Komu nie przydarzył się jeden z bardziej nieprzyjemnych zimowych koszmarów? Schodzisz rano do auta, chcesz jechać do pracy, odpalasz… a tu okazuje się, że rozładował się akumulator. I co wtedy zrobić? Podpowiadamy: można zadzwonić do Straży Miejskiej w Słubicach.
Strażnicy miejscy zimową porą zajmują się nie tylko tym, żeby sprawdzać, czym mieszkańcy palą w piecach. I karać tych, którzy zatruwają powietrze. Mogą pomóc również pechowym kierowcom w sytuacji, która może się przydarzyć w zimne dni, czyli wtedy, kiedy akumulator odmówi posłuszeństwa.

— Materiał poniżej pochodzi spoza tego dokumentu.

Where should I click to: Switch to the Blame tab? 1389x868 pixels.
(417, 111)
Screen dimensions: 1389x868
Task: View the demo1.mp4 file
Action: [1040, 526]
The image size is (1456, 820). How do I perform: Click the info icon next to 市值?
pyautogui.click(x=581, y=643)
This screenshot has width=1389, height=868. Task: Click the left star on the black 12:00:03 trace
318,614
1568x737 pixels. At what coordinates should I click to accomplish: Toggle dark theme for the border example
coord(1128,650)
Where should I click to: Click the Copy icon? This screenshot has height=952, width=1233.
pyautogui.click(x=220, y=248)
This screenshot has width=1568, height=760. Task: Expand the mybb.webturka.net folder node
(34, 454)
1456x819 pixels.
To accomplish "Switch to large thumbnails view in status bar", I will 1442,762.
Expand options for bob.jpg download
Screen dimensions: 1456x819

Wiesław Zackiewicz, komendant słubickiej SM, przyznaje, że w przeszłości byli już proszeni o pomoc w takich sytuacjach. Choć, jak przyznaje, nie było ich zbyt wiele. Obiecuje jednak, że strażnicy pomogą, jeśli kogoś spotka taki kłopot.
Kiedy można liczyć na pomoc? W dni powszednie w godz. 8-16, dzwoniąc pod nr telefonu: 986.